Common (≥1/100 to <1/10) side effects include candidiasis, headache, tremor, palpitations, throat irritation, coughing, and dysphonia. Pneumonia is a common side effect in people with COPD, and other, less common side effects have been documented. There were concerns that the LABA component increases the risk of death in children with asthma, however these concerns were removed in 2017. Therefore, this combination is only recommended in those who are not controlled on an inhaled steroid alone. There is tentative evidence that typical doses of inhaled steroids and LABAs are safe in pregnancy. Both formoterol and budesonide are excreted in breast-milk.

Budesonide/formoterol was approved for medical use in the United States in 2006. It is on the World Health Organization's List of Essential Medicines. It is available as a generic medication. In 2023, it was the 74th most commonly prescribed medication in the United States, with more than 9 million prescriptions.

————————

_Assignment A:_ According to the budesonide/formoterol text, in what year was the combination approved for medical use in the United States?
_Assignment B:_ Quote the part of the budesonide/formoterol text that begins at the words "Common (≥1/100 to" and stops after "excreted in breast-milk.".
The entries that come next have no connection to the budesonide/formoterol text.

_Material supplied:_
————————

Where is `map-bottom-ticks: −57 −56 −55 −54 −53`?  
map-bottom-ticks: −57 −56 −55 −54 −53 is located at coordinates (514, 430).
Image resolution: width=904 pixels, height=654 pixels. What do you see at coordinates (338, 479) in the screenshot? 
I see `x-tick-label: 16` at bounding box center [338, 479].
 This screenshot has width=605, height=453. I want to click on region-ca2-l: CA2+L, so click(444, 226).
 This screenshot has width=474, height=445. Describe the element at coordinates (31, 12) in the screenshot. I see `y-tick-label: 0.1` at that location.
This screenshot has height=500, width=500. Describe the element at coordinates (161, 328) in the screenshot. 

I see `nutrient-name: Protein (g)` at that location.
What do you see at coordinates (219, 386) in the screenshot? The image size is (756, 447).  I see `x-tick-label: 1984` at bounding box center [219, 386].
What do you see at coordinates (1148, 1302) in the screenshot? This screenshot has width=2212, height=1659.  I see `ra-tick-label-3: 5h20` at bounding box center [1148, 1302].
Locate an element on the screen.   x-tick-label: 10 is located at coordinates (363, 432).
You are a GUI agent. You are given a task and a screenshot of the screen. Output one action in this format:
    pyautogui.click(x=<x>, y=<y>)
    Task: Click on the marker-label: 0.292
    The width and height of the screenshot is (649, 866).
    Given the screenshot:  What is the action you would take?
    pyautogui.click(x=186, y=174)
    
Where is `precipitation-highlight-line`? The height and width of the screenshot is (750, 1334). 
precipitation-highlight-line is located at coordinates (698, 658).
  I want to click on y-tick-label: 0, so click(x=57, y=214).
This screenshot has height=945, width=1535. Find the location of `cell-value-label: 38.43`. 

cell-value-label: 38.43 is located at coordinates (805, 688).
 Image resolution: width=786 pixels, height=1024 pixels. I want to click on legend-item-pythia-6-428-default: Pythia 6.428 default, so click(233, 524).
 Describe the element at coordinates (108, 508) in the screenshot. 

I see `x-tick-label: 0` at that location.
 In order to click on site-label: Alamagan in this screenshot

————————

_Exercise solution A:_ 2006

_Exercise solution B:_
Common (≥1/100 to <1/10) side effects include candidiasis, headache, tremor, palpitations, throat irritation, coughing, and dysphonia. Pneumonia is a common side effect in people with COPD, and other, less common side effects have been documented. There were concerns that the LABA component increases the risk of death in children with asthma, however these concerns were removed in 2017. Therefore, this combination is only recommended in those who are not controlled on an inhaled steroid alone. There is tentative evidence that typical doses of inhaled steroids and LABAs are safe in pregnancy. Both formoterol and budesonide are excreted in breast-milk.